My kind of firefighting

This week is all about pumps. Maybe that doesn't sound that exciting to you, but for me this is a great week. You see, most of the necessary skills for firefighting have to do with physical ability. You need strength to move a victim, balance to climb and work from a ladder, endurance to spend time working in the heat of a fire environment without collapsing. I'm not BAD at that kind of thing; in fact, I'm in pretty good shape. But working the pump on a firetruck is mostly about simple math and abstract thought -- yes!

For those who are not part of the fire service, you should know that using the pump on a firetruck is more than just turning it on and letting the water flow. There are at least 8 points from where an engine can be discharging water, and each one of them has to have their pressure adjusted properly for the task at hand. Let me give you a simple example:

For a house fire, you might have 2 lines deployed off of the truck, both 1 3/4 inches in diameter. One might be 150 feet long because it's going in through the front door, the other might be 200 feet long because it's being taken in through the side of the house. Each one needs water pressure of 100 PSI (pounds per square inch) at the nozzle, and they each are running 125 gallons per minute of water through the hose. How much pressure does the pump need to be discharging at?
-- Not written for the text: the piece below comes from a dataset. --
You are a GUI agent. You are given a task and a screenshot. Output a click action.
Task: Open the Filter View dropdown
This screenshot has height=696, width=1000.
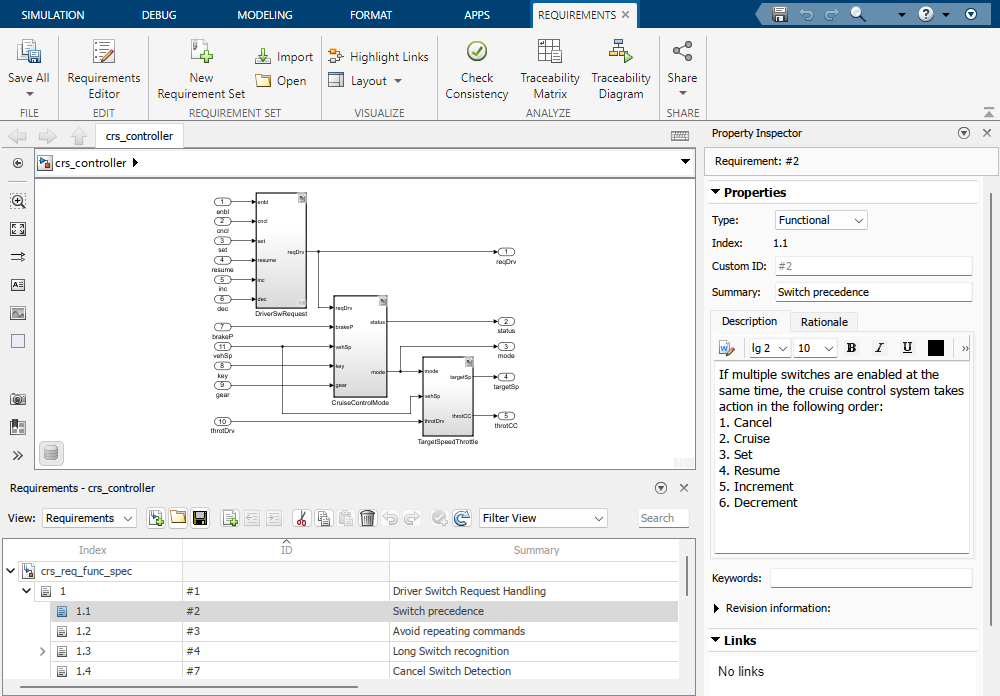coord(543,518)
Well, when you push water through a 50ft stick of 1 3/4 inch hose at 125 GPM, it loses 12 PSI. So if you are pumping 112 PSI, by the time it reaches the end of that 50 foot length, it's down to 100. The longer of the 2 hoses deployed off the truck is 200 feet, which is 4 50 foot lengths, so the pump will have to be discharging 148 PSI to make sure that the longer hose has enough pressure. However, the shorter hose (the 150 foot one) only needs 136 PSI to have 100 PSI at the nozzle, so you would have the pump discharging at 148 PSI, and gate the shorter hose down to 136.

Now, there are many more complicated scenarios than that when you get into having multiple hoses of different sizes at different flow rates, and when you start incorporating things like standpipes to raise water up to a higher story in a building, and managing the intake into the truck at the same time from the water supply operations. This is the kind of material a geek can really get into.

Moral of the story: don't go thinking that firefighters are just brute muscle, they need some brains to get things done as well.

1 comment:

  1. The pump operator is the most important person at a working fire and any mistake they make can be someones life at the end of the line. Screw up there and people notice...a lot of people.